The new focus on virus rather than antibody meshes with the global push to cure people with the new generation of drugs. Declaring someone cured requires demonstrating that the virus is undetectable on standard blood tests for 12 weeks after treatment stops. “We’re at a moment where we’re pivoting from describing to doing,” Cooke says. “When you’re describing you do seroprevalance. But you don’t need to cure everyone who has antibody.”
WHO hepatologist Yvan Hutin in Geneva, Switzerland, the lead writer of the report, notes that a widely discussed paper on the global epidemiology of HCV published in 2014 had vastly reduced estimates. But he says WHO did not immediately adopt the lower numbers because it has a very small staff working on the global hepatitis program and wanted to confirm the figures with further studies.
Until 2011, the standard drugs for HCV infection did not directly attack the virus, were highly toxic, required 48 weeks of treatment, and failed in up to 40% of people. But a slew of drugs that cripple HCV have since come to market that require just 12 weeks of treatment, have few side effects, and cure most everyone. The drugs have notoriously steep price tags in developed countries—about $45,000 for a cure—but companies allow poorer countries to use generics that cost as little as $200 for a full course of treatment. In 2015, only 1.1 million HCV-infected people started treatment.
The diagnostics used to detect antibodies are far simpler to use than the ones that measure virus, which remain sparsely available in many hard-hit countries. The WHO report estimates that only 14 million people know they have active HCV infections. “The current situation is there may be more of an issue in terms of diagnostic tests than in terms of treatment,” Hutin says.
HCV primarily is transmitted when people share needles for drug injection and through improperly sterilized medical equipment; HBV mainly is transmitted from infected mothers to their babies, and, for unclear reasons, between children. WHO estimates that in 2015, 1.75 million people became infected with HCV.

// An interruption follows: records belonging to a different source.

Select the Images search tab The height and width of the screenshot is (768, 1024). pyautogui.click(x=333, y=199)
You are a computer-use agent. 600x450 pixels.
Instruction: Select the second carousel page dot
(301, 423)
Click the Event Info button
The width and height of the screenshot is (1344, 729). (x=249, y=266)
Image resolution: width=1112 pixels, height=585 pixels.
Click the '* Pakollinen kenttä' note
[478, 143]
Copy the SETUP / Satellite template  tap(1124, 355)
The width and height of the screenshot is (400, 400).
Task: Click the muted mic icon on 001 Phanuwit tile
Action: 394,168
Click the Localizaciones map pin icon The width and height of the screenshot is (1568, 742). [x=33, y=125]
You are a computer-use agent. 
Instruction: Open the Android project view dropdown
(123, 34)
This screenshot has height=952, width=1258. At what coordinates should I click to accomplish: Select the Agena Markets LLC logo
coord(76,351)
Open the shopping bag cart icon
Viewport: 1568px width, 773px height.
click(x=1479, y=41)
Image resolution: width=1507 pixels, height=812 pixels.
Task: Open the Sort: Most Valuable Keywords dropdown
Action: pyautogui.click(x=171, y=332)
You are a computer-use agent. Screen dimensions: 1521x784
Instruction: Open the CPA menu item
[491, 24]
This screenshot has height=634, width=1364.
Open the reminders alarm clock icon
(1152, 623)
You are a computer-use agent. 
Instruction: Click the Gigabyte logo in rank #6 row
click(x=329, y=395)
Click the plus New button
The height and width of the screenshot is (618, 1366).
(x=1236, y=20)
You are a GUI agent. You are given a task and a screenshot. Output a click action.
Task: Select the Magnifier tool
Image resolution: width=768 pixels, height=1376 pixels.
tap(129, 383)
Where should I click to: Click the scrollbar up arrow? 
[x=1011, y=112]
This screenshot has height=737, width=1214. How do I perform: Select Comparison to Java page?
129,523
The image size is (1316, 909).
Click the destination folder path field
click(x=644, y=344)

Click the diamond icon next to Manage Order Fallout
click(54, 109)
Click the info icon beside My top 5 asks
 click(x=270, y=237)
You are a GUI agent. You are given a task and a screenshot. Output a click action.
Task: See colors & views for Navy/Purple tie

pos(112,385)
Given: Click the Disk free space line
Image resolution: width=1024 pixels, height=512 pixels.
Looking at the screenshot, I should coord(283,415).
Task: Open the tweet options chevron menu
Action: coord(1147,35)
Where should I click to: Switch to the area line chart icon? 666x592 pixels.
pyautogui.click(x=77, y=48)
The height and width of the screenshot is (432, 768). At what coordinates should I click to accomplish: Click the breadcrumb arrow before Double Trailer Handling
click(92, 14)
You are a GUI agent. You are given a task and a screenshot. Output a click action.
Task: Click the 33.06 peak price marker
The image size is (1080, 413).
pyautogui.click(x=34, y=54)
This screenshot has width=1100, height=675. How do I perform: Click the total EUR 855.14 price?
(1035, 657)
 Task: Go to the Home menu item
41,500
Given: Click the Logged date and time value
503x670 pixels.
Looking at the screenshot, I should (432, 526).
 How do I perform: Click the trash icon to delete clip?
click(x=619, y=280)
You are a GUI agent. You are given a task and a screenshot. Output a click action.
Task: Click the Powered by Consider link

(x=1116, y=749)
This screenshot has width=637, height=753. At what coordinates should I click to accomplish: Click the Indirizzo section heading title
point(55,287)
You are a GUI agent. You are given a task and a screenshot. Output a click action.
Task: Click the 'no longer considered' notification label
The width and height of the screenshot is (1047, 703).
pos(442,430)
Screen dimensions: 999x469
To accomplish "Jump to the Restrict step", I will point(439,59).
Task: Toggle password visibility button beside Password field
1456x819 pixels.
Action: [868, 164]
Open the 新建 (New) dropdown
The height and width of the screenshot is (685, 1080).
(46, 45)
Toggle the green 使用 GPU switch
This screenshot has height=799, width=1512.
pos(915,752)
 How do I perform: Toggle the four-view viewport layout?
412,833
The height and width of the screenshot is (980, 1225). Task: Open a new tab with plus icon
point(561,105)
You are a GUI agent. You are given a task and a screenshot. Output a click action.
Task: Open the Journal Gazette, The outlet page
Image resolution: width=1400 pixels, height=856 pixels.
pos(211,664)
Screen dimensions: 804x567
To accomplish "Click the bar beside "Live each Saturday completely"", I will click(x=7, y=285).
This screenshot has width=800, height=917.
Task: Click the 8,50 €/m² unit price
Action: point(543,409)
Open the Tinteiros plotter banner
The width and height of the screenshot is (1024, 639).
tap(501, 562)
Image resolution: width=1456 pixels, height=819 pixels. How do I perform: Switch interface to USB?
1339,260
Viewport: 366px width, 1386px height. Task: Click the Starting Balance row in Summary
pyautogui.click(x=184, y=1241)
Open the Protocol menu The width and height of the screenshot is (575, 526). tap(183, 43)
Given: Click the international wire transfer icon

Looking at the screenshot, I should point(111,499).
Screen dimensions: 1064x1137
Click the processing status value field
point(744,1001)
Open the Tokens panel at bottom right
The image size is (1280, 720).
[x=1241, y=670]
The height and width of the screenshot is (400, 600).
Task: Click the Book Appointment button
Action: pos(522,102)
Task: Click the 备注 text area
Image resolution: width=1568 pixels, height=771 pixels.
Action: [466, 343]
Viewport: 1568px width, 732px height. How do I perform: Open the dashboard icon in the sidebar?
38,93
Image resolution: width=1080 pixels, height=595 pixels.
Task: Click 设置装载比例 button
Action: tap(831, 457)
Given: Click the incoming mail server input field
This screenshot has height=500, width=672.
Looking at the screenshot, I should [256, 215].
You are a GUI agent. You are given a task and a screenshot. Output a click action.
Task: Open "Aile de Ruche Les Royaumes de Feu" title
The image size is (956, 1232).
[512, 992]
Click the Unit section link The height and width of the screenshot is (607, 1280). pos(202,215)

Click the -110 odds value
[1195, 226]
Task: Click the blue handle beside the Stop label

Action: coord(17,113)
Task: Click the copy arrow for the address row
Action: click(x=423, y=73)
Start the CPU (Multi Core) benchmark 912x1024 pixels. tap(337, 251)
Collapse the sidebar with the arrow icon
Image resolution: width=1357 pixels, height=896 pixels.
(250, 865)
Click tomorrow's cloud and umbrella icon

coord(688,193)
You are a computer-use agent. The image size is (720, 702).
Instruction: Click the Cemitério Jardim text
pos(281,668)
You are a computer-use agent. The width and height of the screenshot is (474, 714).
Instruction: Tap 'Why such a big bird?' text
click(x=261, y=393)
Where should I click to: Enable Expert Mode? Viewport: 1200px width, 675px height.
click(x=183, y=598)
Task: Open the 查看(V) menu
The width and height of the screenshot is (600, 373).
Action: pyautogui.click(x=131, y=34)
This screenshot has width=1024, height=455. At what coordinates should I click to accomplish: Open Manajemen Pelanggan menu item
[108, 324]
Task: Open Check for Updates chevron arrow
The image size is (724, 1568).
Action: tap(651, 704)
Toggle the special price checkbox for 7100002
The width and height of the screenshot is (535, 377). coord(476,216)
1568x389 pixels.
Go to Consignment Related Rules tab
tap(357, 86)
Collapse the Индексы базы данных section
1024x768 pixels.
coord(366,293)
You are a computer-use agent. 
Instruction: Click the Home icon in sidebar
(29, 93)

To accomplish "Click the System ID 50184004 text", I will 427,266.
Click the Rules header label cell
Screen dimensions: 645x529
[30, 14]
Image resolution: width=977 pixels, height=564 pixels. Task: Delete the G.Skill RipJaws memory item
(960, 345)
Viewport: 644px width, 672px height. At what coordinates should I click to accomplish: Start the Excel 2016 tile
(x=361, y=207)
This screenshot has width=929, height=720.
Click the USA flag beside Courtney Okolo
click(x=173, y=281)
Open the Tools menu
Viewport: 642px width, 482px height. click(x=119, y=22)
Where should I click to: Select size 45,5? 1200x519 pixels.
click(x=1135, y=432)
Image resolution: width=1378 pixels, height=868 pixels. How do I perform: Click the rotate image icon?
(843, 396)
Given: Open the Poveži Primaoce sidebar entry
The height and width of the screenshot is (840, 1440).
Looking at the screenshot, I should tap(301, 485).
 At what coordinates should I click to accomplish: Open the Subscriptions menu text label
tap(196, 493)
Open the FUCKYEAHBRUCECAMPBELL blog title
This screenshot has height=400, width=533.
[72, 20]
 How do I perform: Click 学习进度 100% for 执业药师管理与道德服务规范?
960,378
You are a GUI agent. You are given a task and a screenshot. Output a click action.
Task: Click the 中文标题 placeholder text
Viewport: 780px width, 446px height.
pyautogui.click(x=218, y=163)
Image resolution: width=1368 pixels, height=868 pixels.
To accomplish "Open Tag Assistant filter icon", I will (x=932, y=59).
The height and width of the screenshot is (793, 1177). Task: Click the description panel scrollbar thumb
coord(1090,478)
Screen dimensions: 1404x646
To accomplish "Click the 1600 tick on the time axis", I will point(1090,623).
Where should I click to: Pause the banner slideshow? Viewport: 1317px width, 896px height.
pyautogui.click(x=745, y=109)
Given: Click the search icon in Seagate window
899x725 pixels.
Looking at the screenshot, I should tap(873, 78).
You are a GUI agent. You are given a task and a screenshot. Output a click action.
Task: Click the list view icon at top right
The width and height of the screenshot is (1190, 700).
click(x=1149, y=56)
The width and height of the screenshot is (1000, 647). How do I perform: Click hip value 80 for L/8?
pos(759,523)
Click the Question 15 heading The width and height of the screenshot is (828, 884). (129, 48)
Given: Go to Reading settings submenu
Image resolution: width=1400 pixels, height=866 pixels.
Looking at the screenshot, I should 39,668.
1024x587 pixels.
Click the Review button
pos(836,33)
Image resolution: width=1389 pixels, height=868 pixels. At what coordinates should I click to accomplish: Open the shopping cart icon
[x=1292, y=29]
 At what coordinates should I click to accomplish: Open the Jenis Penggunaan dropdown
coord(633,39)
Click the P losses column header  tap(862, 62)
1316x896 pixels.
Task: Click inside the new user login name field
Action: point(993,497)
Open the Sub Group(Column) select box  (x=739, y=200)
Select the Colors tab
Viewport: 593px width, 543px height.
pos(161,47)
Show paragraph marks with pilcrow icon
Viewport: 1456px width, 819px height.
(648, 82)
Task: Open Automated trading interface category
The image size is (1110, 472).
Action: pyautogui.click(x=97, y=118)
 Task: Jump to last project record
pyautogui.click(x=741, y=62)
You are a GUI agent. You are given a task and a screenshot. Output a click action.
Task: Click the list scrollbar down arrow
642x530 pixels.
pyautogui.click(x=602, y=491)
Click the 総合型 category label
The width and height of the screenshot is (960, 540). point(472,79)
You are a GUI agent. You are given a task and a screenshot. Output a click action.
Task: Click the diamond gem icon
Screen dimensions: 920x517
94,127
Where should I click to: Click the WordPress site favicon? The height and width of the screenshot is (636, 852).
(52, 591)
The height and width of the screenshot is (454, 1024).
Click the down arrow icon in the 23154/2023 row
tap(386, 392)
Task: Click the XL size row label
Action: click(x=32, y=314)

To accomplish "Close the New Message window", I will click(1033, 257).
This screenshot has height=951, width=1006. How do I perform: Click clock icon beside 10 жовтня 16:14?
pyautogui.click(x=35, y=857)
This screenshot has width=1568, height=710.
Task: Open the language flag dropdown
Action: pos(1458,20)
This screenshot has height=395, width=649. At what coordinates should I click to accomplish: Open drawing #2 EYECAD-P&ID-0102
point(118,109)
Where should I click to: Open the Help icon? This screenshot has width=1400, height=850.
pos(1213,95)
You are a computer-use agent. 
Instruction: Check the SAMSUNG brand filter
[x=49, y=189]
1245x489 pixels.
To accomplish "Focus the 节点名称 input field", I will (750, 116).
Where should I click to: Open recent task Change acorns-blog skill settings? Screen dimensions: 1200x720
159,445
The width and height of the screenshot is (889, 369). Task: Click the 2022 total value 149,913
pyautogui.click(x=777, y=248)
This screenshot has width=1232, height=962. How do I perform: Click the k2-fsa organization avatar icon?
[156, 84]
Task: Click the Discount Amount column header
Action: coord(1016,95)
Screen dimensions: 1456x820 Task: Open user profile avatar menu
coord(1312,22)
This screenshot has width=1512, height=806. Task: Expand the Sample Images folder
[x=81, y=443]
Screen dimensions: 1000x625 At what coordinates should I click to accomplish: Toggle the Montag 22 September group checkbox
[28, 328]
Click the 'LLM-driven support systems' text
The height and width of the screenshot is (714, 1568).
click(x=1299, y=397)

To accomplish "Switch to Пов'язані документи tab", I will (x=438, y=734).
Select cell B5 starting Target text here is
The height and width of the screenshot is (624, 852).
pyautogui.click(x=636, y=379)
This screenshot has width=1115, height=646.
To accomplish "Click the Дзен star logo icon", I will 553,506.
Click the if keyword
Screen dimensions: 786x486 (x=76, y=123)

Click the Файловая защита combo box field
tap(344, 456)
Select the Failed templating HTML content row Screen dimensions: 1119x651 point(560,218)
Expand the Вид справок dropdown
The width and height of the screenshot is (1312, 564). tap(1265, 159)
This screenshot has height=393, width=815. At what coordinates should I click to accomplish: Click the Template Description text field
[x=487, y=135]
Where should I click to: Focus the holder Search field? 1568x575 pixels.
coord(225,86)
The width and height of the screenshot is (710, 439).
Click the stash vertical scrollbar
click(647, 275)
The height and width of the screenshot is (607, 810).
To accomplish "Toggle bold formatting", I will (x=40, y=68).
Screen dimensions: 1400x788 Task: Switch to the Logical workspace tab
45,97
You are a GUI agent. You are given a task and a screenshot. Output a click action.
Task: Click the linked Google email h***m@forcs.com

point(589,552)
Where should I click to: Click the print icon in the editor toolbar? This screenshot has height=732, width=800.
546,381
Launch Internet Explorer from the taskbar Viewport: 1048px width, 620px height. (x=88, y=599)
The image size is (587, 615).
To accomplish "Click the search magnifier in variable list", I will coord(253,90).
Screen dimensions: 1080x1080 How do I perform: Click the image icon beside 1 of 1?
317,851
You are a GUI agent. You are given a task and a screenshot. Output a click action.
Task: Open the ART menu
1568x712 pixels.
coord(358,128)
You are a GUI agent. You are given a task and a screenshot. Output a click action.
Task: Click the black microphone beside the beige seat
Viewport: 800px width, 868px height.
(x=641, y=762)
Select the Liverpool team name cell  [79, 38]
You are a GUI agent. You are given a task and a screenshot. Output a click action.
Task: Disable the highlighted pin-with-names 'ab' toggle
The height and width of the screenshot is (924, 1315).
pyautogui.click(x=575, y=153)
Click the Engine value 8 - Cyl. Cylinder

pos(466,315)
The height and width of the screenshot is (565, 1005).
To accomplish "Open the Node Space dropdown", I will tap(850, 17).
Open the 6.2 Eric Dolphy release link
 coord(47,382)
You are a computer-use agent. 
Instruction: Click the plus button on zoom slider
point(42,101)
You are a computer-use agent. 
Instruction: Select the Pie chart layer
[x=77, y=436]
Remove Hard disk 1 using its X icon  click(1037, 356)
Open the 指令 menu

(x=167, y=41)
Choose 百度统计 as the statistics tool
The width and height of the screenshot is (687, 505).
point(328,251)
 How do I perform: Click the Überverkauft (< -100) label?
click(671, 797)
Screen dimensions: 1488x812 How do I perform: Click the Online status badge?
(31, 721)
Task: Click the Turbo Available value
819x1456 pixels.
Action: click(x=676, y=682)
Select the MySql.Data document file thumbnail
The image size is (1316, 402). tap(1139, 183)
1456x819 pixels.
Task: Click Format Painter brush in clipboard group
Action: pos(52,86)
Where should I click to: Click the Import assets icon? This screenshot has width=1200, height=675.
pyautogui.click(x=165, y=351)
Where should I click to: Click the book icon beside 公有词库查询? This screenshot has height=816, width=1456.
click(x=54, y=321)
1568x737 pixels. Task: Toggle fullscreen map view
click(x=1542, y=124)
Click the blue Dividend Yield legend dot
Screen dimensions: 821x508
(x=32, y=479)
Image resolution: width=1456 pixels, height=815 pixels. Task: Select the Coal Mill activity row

The report does not give an estimate of the number of new HBV infections. But it notes that the global new infection rate of HBV in children under 5 years old dropped from 4.7% before there was a widely used vaccine (the first one came to market in 1981) to 1.3% in 2015.
Whereas HCV is easier to treat, HBV is easier to prevent. The HBV vaccine is highly effective, and 84% of infants received it in 2015. An HCV vaccine doesn’t exist yet. HBV can be treated, but it can’t be cured.
“We are happy but we are not complacent” about the HBV vaccine coverage, says Ana Maria Henao-Restrepo, a WHO immunization specialist in Geneva. In particular, she says that although 84% of infants worldwide are now getting the recommended three vaccine doses, only 39% are getting their first shot within 24 hours of delivery, as is recommended. “The birth dose is really critical because most mother-to-child transmission occurs within days of birth,” Henao-Restrepo says. “We need to ensure that all countries, not only half of them, offer this lifesaving vaccine at birth.”
Babies whose mothers have actively replicating HBV at the time of delivery are at risk of infection even if they get the birth dose. Giving pregnant women who are infected with HBV antivirals cuts the chance of infection, according to the report.
Overall, Hutin says such interventions likely mean that “soon, hepatitis B in children will be history.”